TASK REQUIREMENTS:
Repeat the listing that follows character for character, omitting images.
[[ DATA RECORDS, beginning ]]
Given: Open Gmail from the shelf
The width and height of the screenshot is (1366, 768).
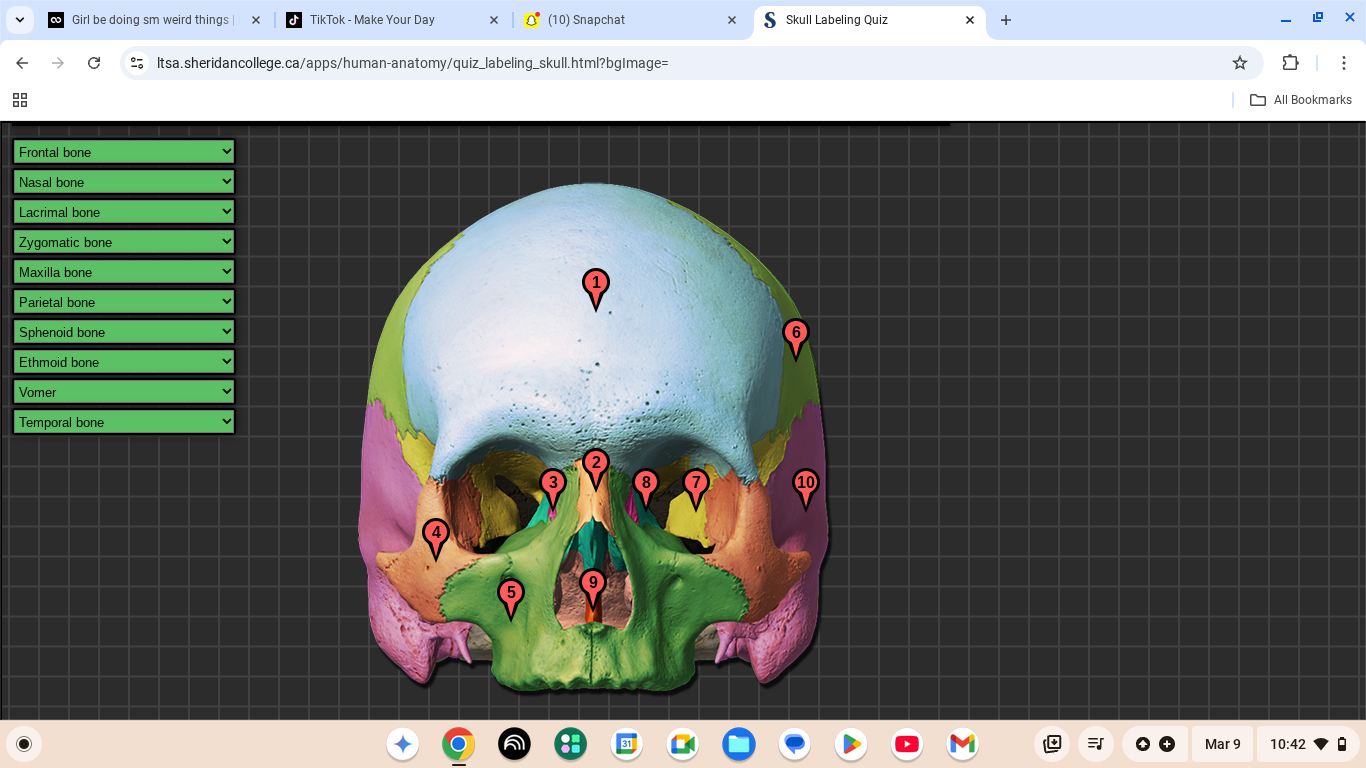Looking at the screenshot, I should tap(962, 744).
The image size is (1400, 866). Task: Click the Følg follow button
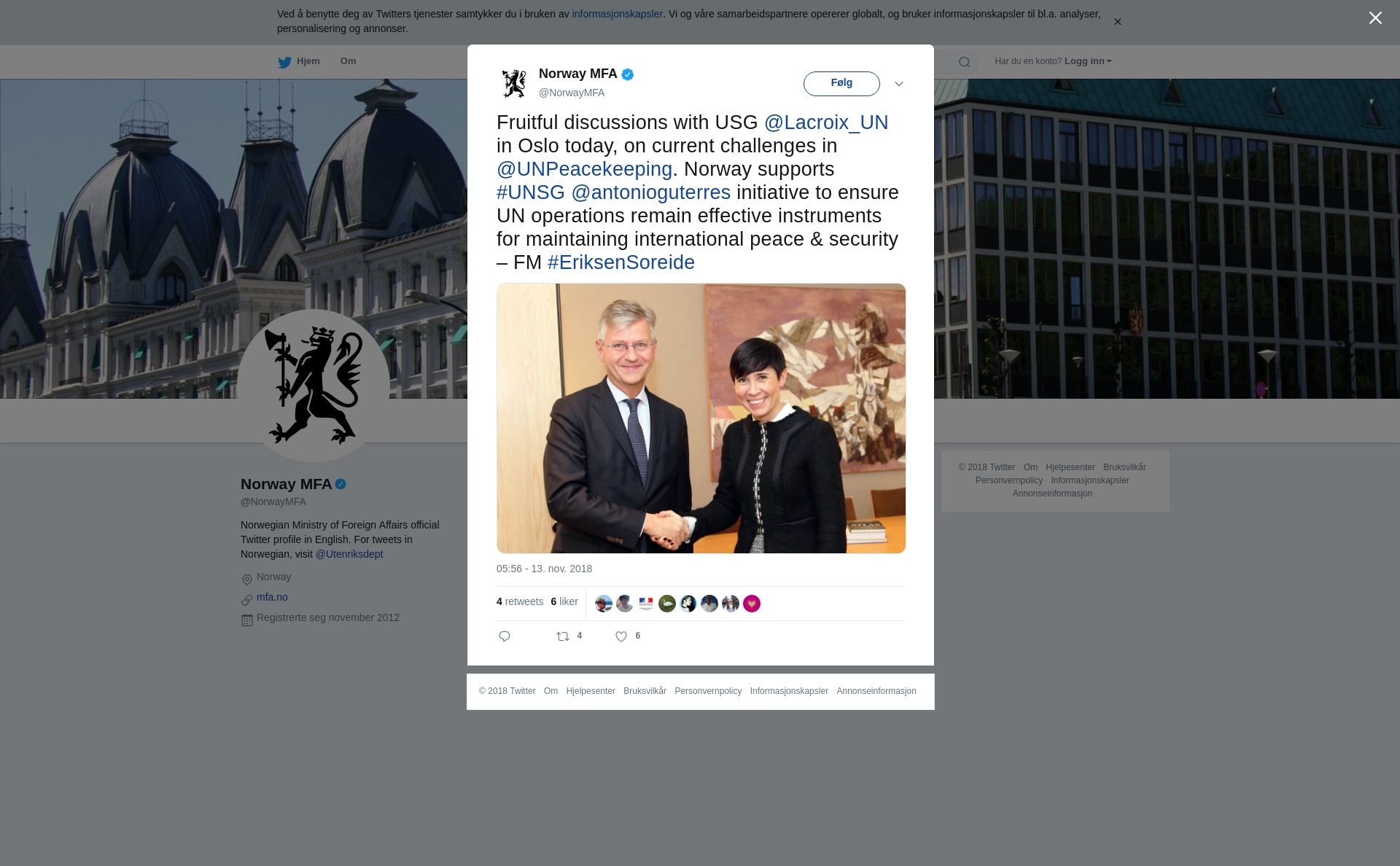pyautogui.click(x=841, y=83)
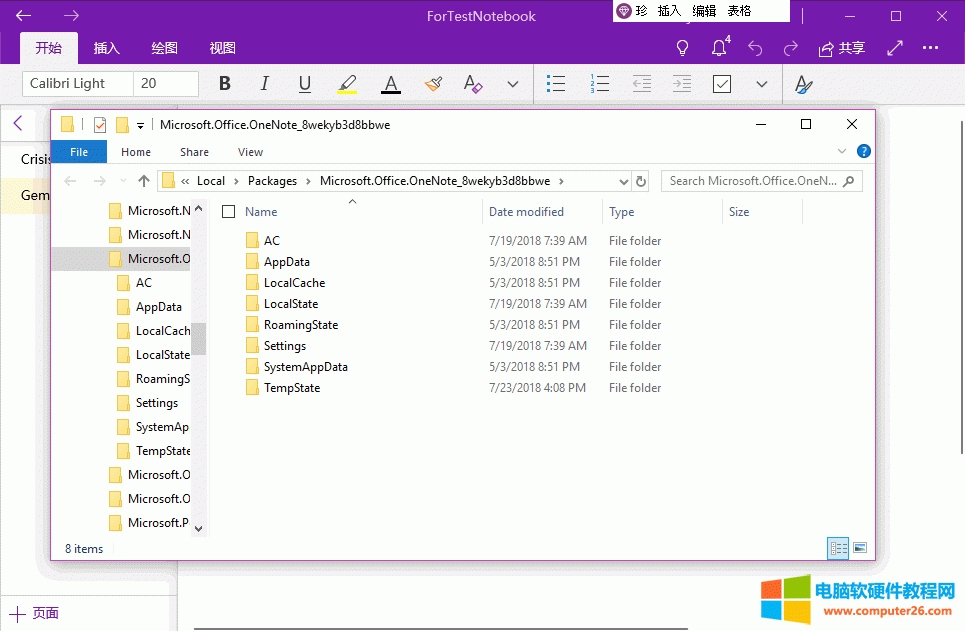This screenshot has width=965, height=631.
Task: Toggle bold formatting in the ribbon
Action: tap(225, 84)
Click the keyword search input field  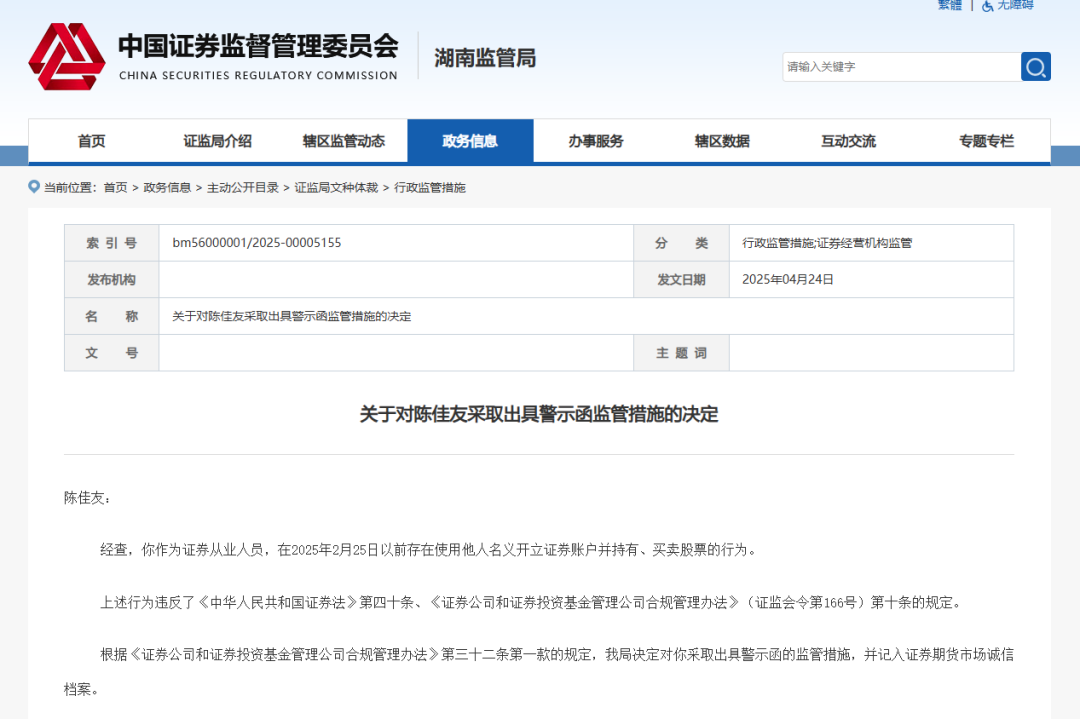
[[ DATA RECORDS, end ]]
RESPONSE FOR THIS EXERCISE:
Given: Open Gmail from the shelf
The width and height of the screenshot is (1366, 768).
Looking at the screenshot, I should tap(962, 744).
The image size is (1400, 866). Task: Click the Følg follow button
pyautogui.click(x=841, y=83)
This screenshot has width=965, height=631.
Task: Toggle bold formatting in the ribbon
Action: tap(225, 84)
Click the keyword search input field  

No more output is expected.